Seafood Chain's Move Proves That Landlords With Patience Can Land a Tenant Eventually
Fast-casual seafood chain Captain D’s latest store opening proves that even a long-empty building can eventually land a tenant.
The Nashville-based company this week opened a location in Carbondale, Illinois, on a property at 1040 E. Walnut St. that had sat vacant nearly six years. It is the third corporate-owned store opened this year. Phil Russo, vice president of real estate for Captain D’s, said two others are coming in Columbus, Ohio, and Union Park, Florida.
Captain D’s is in growth mode again after idling for a couple of years as the chain worked out a refreshed store design that has a smaller footprint. The chain has more than 540 locations across the country, 290 of which are corporate-owned stores and the rest owned by franchisees.
"The very mentality we utilize to expand our corporate presence instills confidence in franchisees to grow alongside us in markets holding immense potential, such as Illinois," Brad Reed, the company’s chief development officer, said in a statement.
Carbondale is the company’s sixth Captain D’s in Illinois.
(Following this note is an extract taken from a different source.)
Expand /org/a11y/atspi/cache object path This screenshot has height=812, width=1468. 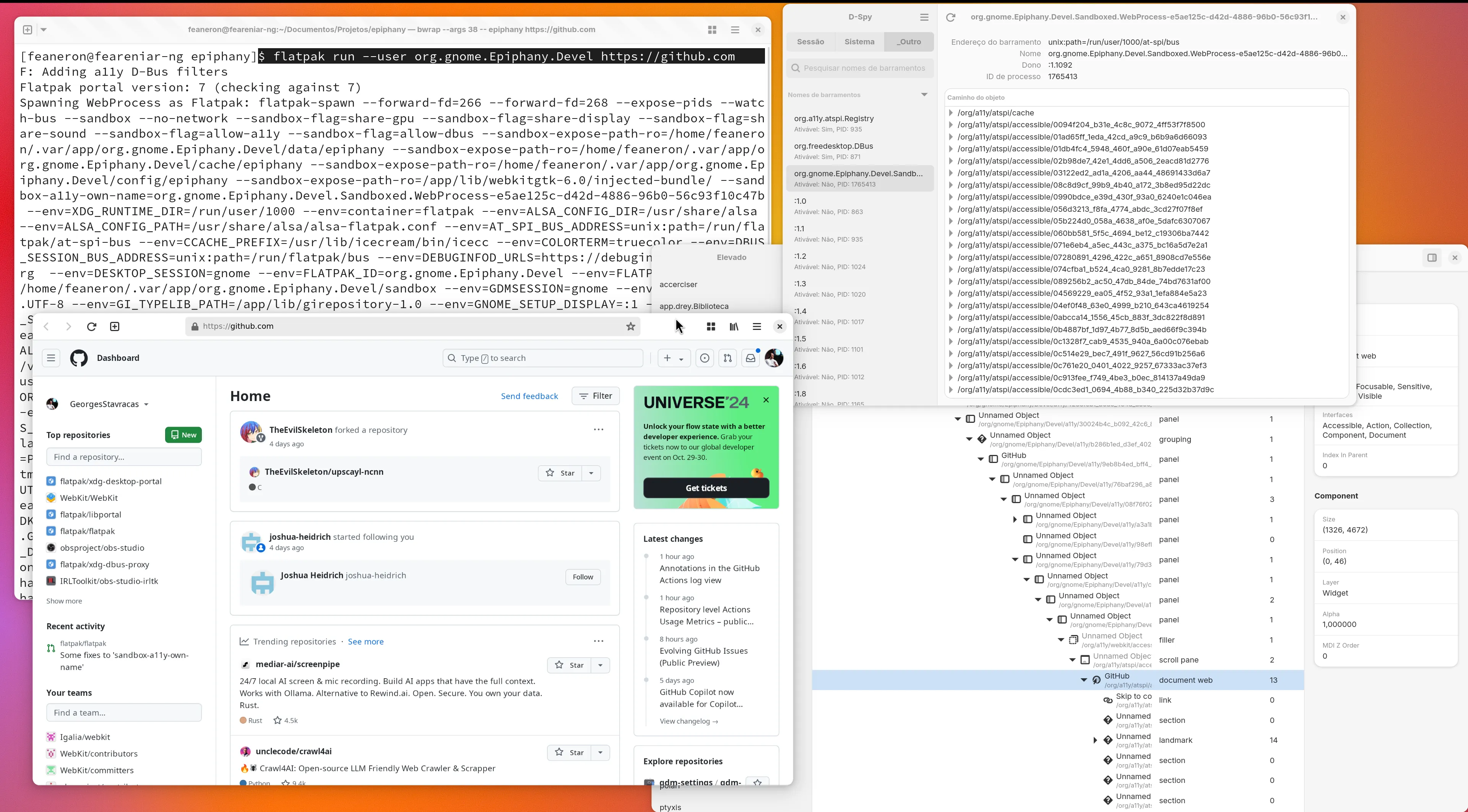(950, 113)
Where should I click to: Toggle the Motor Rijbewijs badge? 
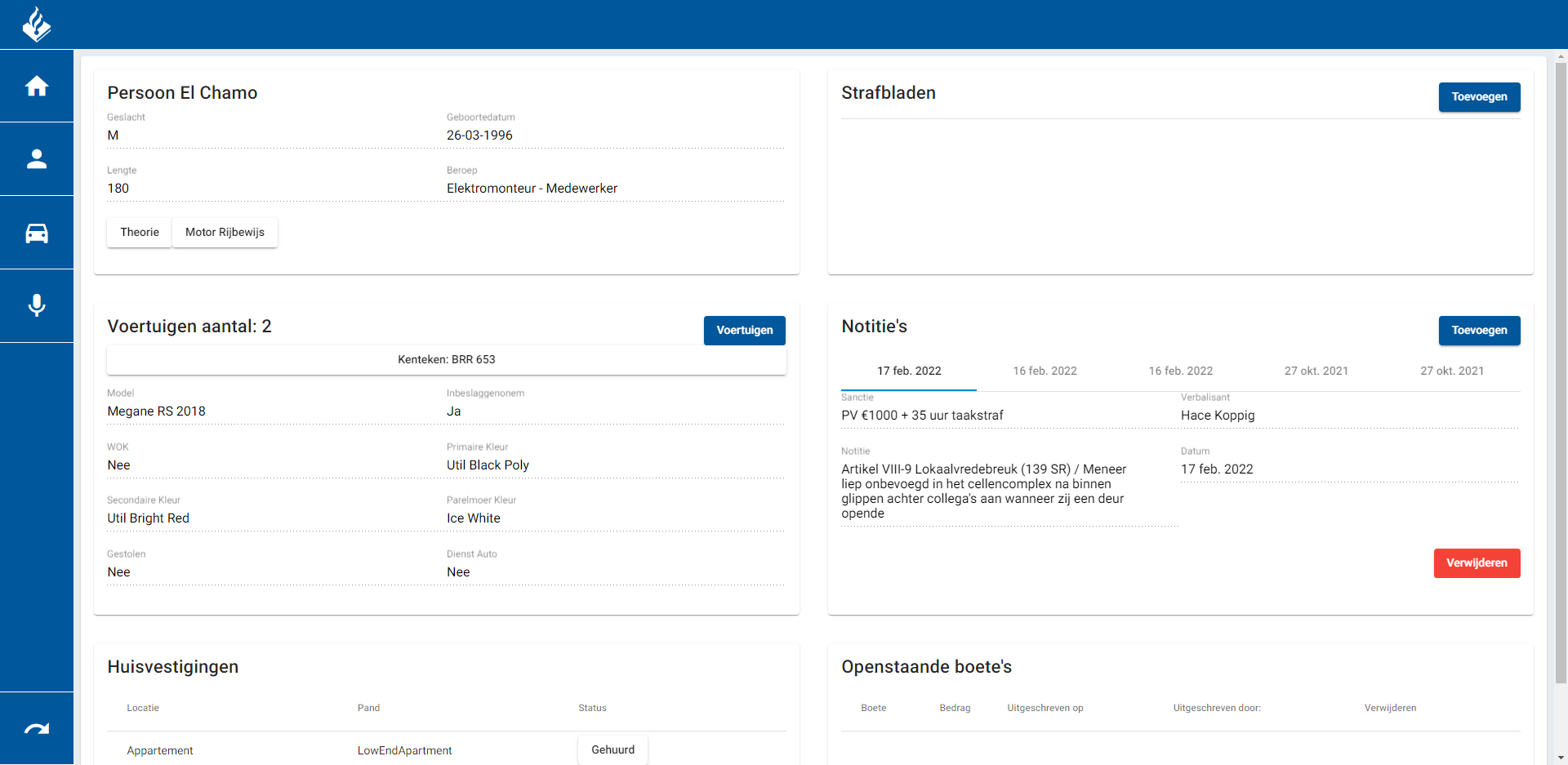click(x=225, y=232)
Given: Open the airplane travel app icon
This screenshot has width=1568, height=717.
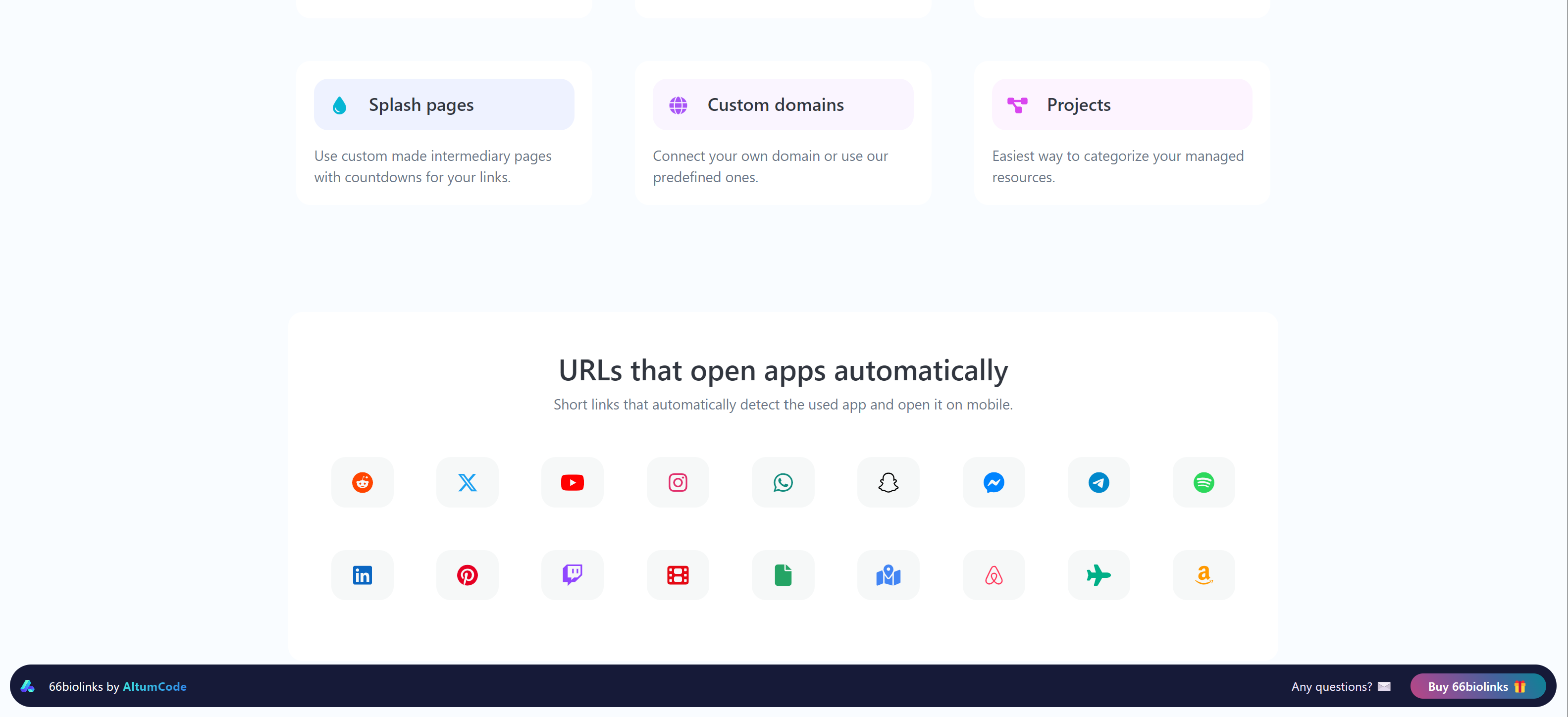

It chose a well-located property with an interesting history. Sitting near Southern Illinois University campus, the property had a 3,900-square-foot Italian restaurant building that never reopened after a car ran into it in late 2013. The restaurant owners sold the property to a real estate developer, according to Nick DiBrizzi, the listing broker with Coldwell Banker Commercial in Oak Park, Illinois.
DiBrizzi said the developer then sold the property to his client, Brooklyn, New York-based Lavelo Property Management, with a plan to build a Hardee's but that never happened. According to CoStar data, Lavelo Property paid $1.8 million in 2014 for the property, a price DiBrizzi said ultimately was too high for the building when the Hardee's didn’t happen.
But the location turned out to be perfect for Captain D’s. It sits on a peninsula of sorts with one-way streets on both sides and plenty of ingress and egress. Panda Express is on one side and an AutoZone Auto Parts store sits behind the building and a Panera Bread is across the street.
Captain D’s demolished the 1980 vintage restaurant building and built a 1,950-square-foot building, down almost 900 square feet from what it previously built. Russo said the existing building was not only too big but "it wasn’t positioned the right away" to maximize visibility.
Russo wasn’t sure of the total investment on the property but said the building and equipment alone probably cost $800,000.
DiBrizzi said the owner did a "beautiful deal with Captain D’s." The company signed a 10-year ground lease with multiple five-year options, he said.
The deal is a form of net lease in which the landlord has little to no responsibility for property maintenance or expenses. For the property owner, it means an annual yield, known as the cap rate, which wasn’t disclosed for this deal.
"We typically like to buy our properties," Russo said. After Captain D’s buys the property, it builds the store and then does a sale leaseback with a company that specializes in those deals.
"Sometimes it’s just not possible" to buy the properties for a location the company finds, Russo said.
For its part, Lavelo had the patience and staying power to wait on a tenant. According to CoStar data, Lavelo owns about two dozen properties around the country, many of which are occupied by Dollar General stores.
DiBrizzi described the Carbondale property as "peanuts" for Lavelo, but a deal still needed to be done at some point.
Marketing a property to land a tenant can take one day to three years and "some people don’t have the time so they get desperate," he said.